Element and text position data
## Begin

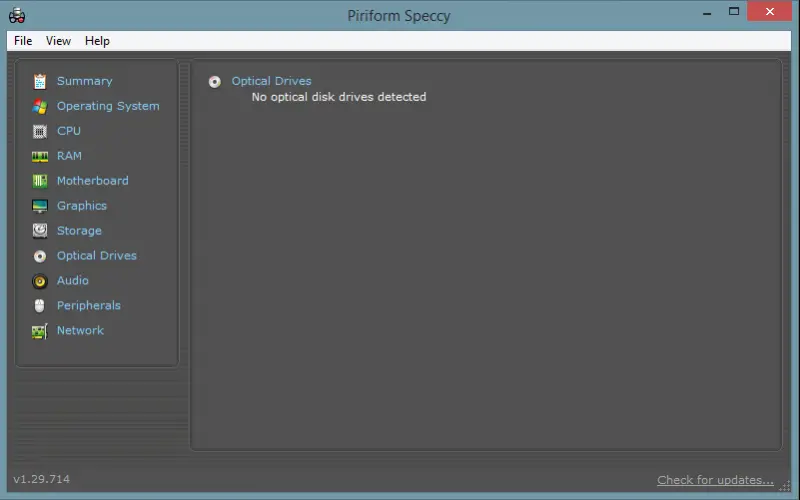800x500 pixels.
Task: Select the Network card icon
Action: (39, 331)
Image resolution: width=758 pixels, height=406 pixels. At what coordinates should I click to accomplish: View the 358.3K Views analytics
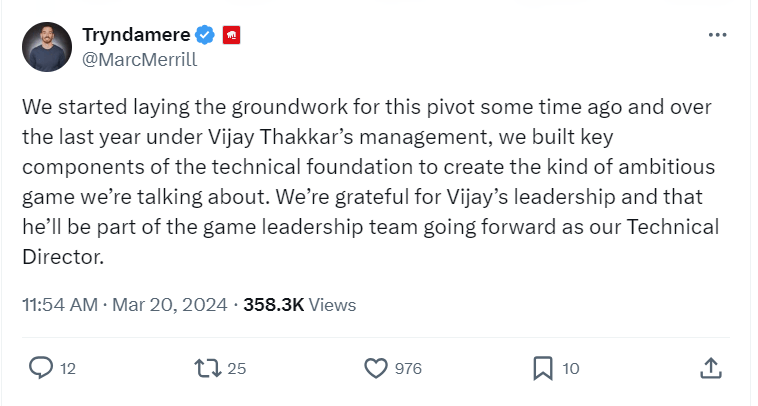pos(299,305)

## End

#### [What is expected]
Please turn the material above into a numbered list with one item per line, dropping blank lines and leaving out the pictures.

#### [Response to the exercise]
1. 800x500 pixels.
2. Task: Select the Network card icon
3. Action: (39, 331)
4. Image resolution: width=758 pixels, height=406 pixels. At what coordinates should I click to accomplish: View the 358.3K Views analytics
5. pos(299,305)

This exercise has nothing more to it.